_Dataset records_.
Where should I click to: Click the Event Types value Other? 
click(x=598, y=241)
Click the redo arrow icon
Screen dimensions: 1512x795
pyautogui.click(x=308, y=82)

_Exercise requirements_.
Reproduce each of the rows above word for word, without changing anything.

_Task solution_.
Where should I click to: Click the Event Types value Other? 
click(x=598, y=241)
Click the redo arrow icon
Screen dimensions: 1512x795
pyautogui.click(x=308, y=82)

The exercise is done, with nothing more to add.